製造業が強いドイツ経済は貿易依存度が高く、2017年の輸出入額・GDP比率は86.5%(日本は30.0%)である。純輸出・GDP比率も7.5%と高く、貿易の好不調がドイツ経済を左右する構造になっている。昨年第3四半期の輸出は前年比2.8%に鈍化した一方、輸入は7.1%増加したため、純輸出は前年に比べて減少し、減少幅は2009年第2四半期以来約9年ぶりであった。ドイツの貿易は明らかに米中による貿易戦争の影響を受けていると言える。
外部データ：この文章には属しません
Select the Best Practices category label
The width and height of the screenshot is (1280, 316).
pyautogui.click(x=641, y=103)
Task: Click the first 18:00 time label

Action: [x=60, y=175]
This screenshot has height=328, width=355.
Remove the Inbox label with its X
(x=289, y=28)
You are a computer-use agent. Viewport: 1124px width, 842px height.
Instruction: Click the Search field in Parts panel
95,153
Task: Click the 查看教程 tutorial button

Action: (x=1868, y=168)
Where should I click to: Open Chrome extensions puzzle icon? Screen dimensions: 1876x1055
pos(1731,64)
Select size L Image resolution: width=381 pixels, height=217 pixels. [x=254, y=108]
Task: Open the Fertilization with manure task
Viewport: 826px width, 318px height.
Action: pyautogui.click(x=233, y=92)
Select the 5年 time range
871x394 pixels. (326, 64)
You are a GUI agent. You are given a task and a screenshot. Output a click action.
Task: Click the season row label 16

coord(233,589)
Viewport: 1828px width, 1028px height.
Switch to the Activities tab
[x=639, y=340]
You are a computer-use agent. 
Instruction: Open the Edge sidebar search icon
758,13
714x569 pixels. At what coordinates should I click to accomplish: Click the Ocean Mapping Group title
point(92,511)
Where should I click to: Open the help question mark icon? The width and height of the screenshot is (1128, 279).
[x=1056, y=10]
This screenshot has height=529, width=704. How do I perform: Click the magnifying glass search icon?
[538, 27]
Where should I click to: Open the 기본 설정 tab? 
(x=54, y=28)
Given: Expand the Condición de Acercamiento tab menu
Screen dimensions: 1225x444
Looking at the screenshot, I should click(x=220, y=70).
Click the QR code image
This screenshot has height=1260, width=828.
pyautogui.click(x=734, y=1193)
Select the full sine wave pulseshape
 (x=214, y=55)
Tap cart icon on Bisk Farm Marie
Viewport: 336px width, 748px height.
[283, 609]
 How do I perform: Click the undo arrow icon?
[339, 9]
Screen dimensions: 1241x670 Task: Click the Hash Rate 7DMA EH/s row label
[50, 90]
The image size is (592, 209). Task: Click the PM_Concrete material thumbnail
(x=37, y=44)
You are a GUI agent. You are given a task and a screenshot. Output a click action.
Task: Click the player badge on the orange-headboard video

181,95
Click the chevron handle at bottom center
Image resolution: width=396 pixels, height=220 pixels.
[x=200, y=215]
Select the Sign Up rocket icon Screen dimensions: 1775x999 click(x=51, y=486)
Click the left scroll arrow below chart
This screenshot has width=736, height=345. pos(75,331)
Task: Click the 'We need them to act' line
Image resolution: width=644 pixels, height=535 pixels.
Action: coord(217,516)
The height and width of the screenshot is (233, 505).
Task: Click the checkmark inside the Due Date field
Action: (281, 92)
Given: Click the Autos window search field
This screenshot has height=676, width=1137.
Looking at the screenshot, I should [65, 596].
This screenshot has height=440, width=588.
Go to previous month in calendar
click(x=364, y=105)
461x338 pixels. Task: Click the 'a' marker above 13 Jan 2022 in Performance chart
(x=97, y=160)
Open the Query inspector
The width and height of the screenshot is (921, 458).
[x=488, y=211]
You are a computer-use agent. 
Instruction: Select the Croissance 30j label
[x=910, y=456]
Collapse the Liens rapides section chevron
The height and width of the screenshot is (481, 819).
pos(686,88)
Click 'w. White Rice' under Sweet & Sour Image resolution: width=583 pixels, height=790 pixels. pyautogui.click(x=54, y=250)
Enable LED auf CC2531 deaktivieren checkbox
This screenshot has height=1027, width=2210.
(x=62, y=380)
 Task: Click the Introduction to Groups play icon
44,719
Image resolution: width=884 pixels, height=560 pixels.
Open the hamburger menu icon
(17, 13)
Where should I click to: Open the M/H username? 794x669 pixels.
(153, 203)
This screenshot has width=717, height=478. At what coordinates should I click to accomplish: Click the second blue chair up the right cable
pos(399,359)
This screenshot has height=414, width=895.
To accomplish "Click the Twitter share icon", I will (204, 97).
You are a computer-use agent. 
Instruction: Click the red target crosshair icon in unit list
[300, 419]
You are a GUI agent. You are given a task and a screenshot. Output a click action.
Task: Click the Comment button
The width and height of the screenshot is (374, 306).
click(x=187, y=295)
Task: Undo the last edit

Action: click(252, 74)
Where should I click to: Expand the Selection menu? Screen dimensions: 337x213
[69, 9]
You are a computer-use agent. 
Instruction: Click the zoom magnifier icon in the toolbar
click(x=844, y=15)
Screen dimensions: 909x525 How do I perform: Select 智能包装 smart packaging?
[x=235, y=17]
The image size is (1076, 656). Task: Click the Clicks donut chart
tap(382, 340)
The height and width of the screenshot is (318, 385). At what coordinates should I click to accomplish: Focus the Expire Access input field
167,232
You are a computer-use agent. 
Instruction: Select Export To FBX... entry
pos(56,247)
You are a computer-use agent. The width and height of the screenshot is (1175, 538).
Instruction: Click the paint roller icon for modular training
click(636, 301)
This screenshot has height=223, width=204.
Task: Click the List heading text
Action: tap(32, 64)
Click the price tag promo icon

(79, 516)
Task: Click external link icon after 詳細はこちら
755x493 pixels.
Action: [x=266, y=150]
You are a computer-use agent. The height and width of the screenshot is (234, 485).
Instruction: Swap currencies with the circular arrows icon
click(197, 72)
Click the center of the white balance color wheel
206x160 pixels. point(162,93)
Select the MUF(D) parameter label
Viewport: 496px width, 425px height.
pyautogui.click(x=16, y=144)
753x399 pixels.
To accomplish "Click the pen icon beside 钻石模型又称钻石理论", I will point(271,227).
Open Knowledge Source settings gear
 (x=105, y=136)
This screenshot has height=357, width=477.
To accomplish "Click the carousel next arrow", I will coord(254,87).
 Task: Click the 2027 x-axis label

ドイツ経済は最終消費支出・GDP比率が52.9%と低い半面、固定資本形成が20.0%と高いため、世界経済が拡大しているときは、設備投資と輸出主導で拡大していくけれども、世界経済が減速していけば、設備投資と輸出の悪化が、それらのウエイトが大きいだけに深刻な打撃を経済に与える。

ドイツ経済の構造は日本に近いが、米国とは異なる。米国経済の特徴はGDPに占める最終消費支出の比率が約7割とドイツや日本の50%台をはるかに上回っているということだ。最終消費支出は設備投資や輸出入に比べて安定しており、激しく変動することはない。そのことが、日独に比べて米国経済の振幅を抑え、経済を底堅くしている要因なのだ。貿易戦争を仕掛けていながら、今のところ被害はそれほどでもなく、米中の高関税は日本やドイツにより強く現われている。ちなみに、米国の昨年第3四半期の実質GDP(前年比)は3.0%だが、ドイツは1.1%、日本は0.0%であり、米国経済の強さが抜きんでている。

2008年、米国を舞台にしたリーマンショックが世界の経済や金融市場を揺るがしたが、その時も米国経済の落ち込みは、日独に比べて軽微だった。2009年の米GDPは名目-1.8%、実質-2.5%に対して、日本は-6.0%、-5.4%、ドイツは-4.0%、-5.6%という具合に日独経済は米国をはるかに上回る後退であった。

最終消費支出の割合が大きいことに加えて、純輸出の恒常的な赤字が、米国経済の被害を小さくしたのである。2006年の米純輸出は-9,050億ドルだったが、国内需要の低迷から輸出よりも輸入の減少幅が大きく、2009年の純輸出は-4,848億ドルへと改善し、GDPの落ち込みを軽くしたのである。世界経済が後退したときには、恒常的な赤字は景気悪化を緩やかにするバッファーの役目をしているのだ。

ドイツや日本の実質最終消費支出・GDP比率は低下しつつある。2017年、日本は56.3%だが、5年前の2012年は58.6%だった。設備投資や輸出入の変化の影響をより受けやすくなっている。昨年12月の輸出は前年比3.8%減、輸入は1.9%と悪化しつつある。世界経済の減速によって、設備投資意欲も冷えつつある。昨年第4四半期の工作機械受注は内需の前年比-1.2%に対して外需は-19.4%、特に、中国向けは-56.0%と激減した。

世界経済の減速がさらに強まれば、設備投資の下振れは避けられないだろう。世界貿易も伸び悩むことになる。そうなれば、そうした悪影響を強く受けるのは日本やドイツということになる。歴史を振り返れば、強かな米国経済があきらかになってくる。だから、米国は対中高関税策を推し進めることができるのだろう。